— Exercise description —
Skip the pictures and write out, word for word, the lines below from the one with "Image resolution: width=326, height=2576." through the one with "Kontakt (95, 2487)", inclusive.

======== Records supplied

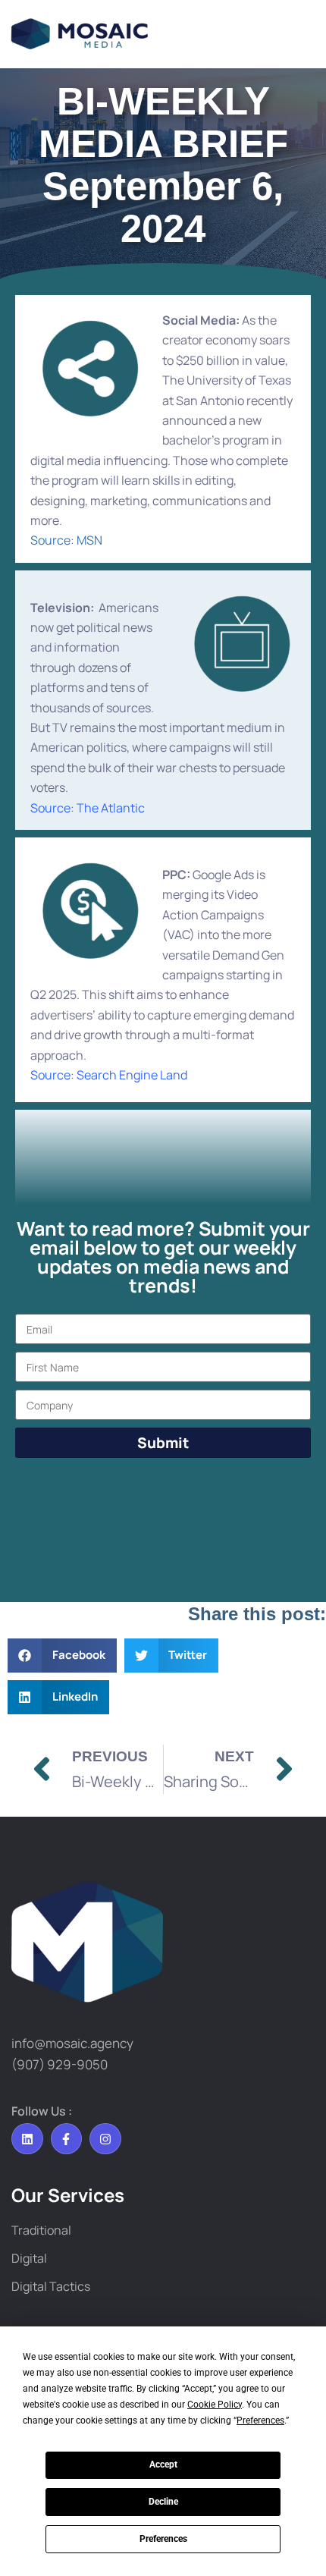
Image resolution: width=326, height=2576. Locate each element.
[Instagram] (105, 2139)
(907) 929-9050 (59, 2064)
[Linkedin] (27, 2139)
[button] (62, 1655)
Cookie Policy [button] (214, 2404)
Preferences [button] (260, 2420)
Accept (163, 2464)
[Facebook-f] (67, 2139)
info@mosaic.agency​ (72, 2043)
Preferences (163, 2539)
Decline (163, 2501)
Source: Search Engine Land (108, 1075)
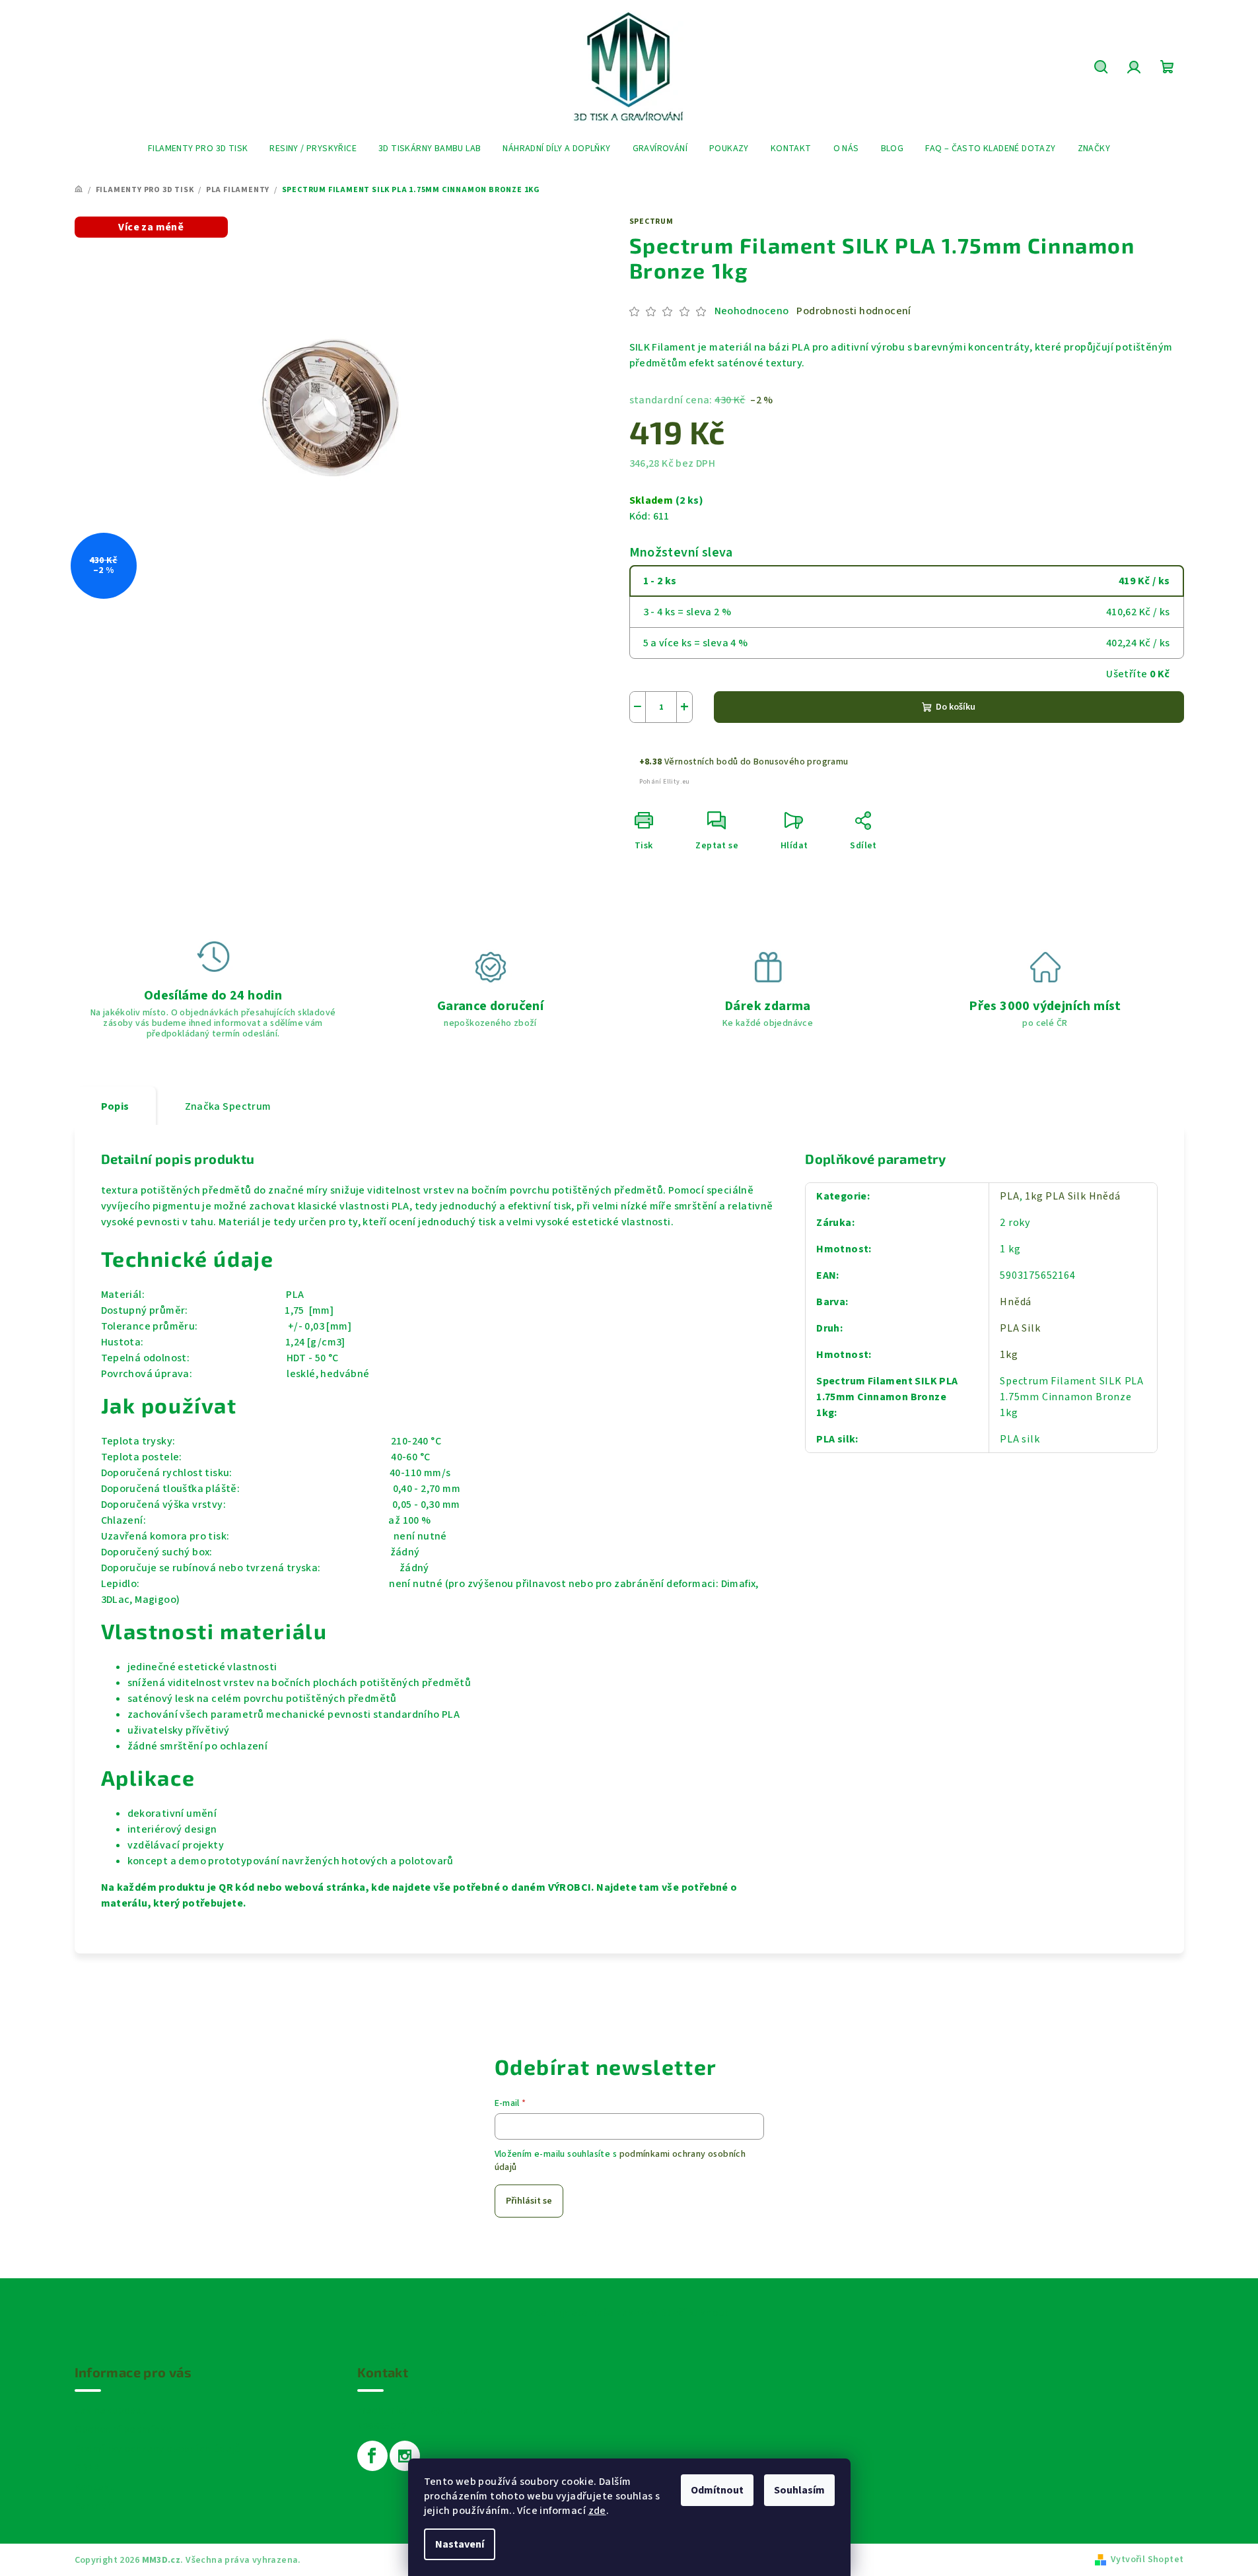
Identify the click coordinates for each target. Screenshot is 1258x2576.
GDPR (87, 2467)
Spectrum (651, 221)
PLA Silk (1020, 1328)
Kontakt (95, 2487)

================
======== Records supplied

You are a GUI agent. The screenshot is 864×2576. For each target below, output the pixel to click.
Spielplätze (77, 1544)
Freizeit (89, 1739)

================
======== Records supplied

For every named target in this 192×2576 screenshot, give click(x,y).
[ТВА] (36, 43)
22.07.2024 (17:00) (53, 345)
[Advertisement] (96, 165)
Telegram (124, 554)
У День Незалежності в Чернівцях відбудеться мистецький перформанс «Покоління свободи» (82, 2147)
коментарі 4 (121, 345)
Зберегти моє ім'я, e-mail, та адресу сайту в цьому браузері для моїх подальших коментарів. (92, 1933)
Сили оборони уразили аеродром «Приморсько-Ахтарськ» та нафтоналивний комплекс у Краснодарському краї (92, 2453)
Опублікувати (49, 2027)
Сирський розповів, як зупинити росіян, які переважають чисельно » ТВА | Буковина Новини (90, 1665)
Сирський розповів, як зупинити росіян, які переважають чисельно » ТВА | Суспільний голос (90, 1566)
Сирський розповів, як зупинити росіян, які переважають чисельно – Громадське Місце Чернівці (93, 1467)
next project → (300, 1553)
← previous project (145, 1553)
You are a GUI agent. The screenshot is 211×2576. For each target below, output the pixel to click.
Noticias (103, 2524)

================

— Expected answer —
Image resolution: width=326, height=2576. Locate each element.
[Instagram] (105, 2139)
(907) 929-9050 (59, 2064)
[Linkedin] (27, 2139)
[button] (62, 1655)
Cookie Policy [button] (214, 2404)
Preferences [button] (260, 2420)
Accept (163, 2464)
[Facebook-f] (67, 2139)
info@mosaic.agency​ (72, 2043)
Preferences (163, 2539)
Decline (163, 2501)
Source: Search Engine Land (108, 1075)
Identify the click coordinates for each target. Screenshot is 1258x2576.
GDPR (87, 2467)
Spectrum (651, 221)
PLA Silk (1020, 1328)
Kontakt (95, 2487)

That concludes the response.